MDA5 (melanoma differentiation-associated protein 5) is a RIG-I-like receptor dsRNA helicase enzyme that is encoded by the IFIH1 gene in humans. MDA5 is part of the RIG-I-like receptor (RLR) family, which also includes RIG-I and LGP2, and functions as a pattern recognition receptor capable of detecting viruses. It is generally believed that MDA5 recognizes double stranded RNA (dsRNA) over 2000nts in length, however it has been shown that whilst MDA5 can detect and bind to cytoplasmic dsRNA, it is also activated by a high molecular weight RNA complex composed of ssRNA and dsRNA. For many viruses, effective MDA5-mediated antiviral responses are dependent on functionally active LGP2. The signaling cascades in MDA5 are initiated via CARD domains. Some observations made in cancer cells show that MDA5 also interacts with cellular RNA and is able to induce an autoinflammatory response.

== Function ==

=== As a pattern recognition receptor ===
MDA5 is able to detect long dsRNA, the genomic RNA of dsRNA viruses as well as replicative intermediates of both positive and negative sense RNA viruses. MDA5 has also been shown to interact with a number of chemical modifications of RNA. The eukaryotic messenger RNA, for example, is often methylated at the 2′-O position of the first and second nucleotide behind the 5′ cap. These structures are termed cap1 and cap2 respectively. MDA5 is able to detect the absence of the 2′-O-methylation, bind to this type of RNA and initiate an immune response.

==== Mechanism ====
Activated MDA5 interacts with the mitochondrial antiviral signaling proteins (MAVS) through its caspase activation and recruitment domains (CARDs) at the N-terminus. The MAVS then work as a multiprotein complex to recruit the inhibitor of nuclear factor kappa-B kinase subunit epsilon (IKKε) along with the serine/threonine-protein kinase 1 (TBK1). This causes the phosphorylation and the transport of the interferon regulatory factors 3 and 7 (IRF3 and IRF7) into the cell's nucleus. Once there, the regulatory factors induce the transcription of type I interferon genes IFN-β and IFN-α.

== Structure ==
MDA5 is classified as an ATP-dependent DExD/H box RNA helicase. It comprises two CARD domains located at the N-terminus, a hinge region and the helicase domain which is made up of the domains RecA-like Hel1 and Hel2. Another hinge region connects the C-terminal domain (CTD) which is responsible for the recognition and the binding of RNA. Apart from the positively charged groove recognizing the RNA, the CTD also contains a zinc binding domain.
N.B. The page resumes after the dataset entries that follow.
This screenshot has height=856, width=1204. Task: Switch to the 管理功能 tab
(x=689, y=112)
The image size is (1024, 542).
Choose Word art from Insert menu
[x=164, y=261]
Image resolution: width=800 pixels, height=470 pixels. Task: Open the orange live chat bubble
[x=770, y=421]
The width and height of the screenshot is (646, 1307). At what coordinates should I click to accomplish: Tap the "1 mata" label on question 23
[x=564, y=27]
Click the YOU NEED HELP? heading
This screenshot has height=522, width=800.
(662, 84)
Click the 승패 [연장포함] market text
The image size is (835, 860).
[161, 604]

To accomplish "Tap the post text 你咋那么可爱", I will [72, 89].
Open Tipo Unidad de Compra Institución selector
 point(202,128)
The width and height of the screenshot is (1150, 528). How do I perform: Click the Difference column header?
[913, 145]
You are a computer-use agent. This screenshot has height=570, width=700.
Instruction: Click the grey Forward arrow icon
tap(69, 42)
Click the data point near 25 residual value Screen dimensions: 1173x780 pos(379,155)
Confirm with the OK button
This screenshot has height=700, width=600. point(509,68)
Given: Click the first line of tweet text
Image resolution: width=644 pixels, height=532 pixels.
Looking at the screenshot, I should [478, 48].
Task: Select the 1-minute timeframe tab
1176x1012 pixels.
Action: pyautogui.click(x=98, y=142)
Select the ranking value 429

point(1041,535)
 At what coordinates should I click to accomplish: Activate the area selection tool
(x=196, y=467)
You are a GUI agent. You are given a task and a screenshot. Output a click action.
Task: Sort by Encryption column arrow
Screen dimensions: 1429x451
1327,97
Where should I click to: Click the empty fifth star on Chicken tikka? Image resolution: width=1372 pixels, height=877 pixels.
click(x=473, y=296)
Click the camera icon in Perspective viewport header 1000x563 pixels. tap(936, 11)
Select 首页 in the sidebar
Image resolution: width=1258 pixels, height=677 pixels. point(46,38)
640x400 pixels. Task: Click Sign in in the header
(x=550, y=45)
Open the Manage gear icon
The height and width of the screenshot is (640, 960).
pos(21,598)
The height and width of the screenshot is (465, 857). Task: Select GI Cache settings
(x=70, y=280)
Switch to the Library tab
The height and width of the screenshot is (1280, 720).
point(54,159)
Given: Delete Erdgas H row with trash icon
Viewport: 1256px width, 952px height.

DEAD box proteins, characterized by the conserved motif Asp-Glu-Ala-Asp (DEAD), are putative RNA helicases. They are implicated in a number of cellular processes involving alteration of RNA secondary structure such as translation initiation, nuclear and mitochondrial splicing, and ribosome and spliceosome assembly. Based on their distribution patterns, some members of this family are believed to be involved in embryogenesis, spermatogenesis, and cellular growth and division. This gene encodes a DEAD box protein that is upregulated in response to treatment with beta-interferon (IFN-β) and a protein kinase C-activating compound, mezerein (MEZ). Irreversible reprogramming of melanomas can be achieved by treatment with both these agents; treatment with either agent alone only achieves reversible differentiation.

== Clinical significance ==
Mutations in IFIH1/MDA5 are associated to Singleton-Merten Syndrome and to Aicardi–Goutières syndrome.

Some IFIH1 SNPs are associated with increased risk of type 1 diabetes.

Antibodies against MDA5 are associated to amyopathic dermatomyositis with rapidly progressive interstitial lung disease.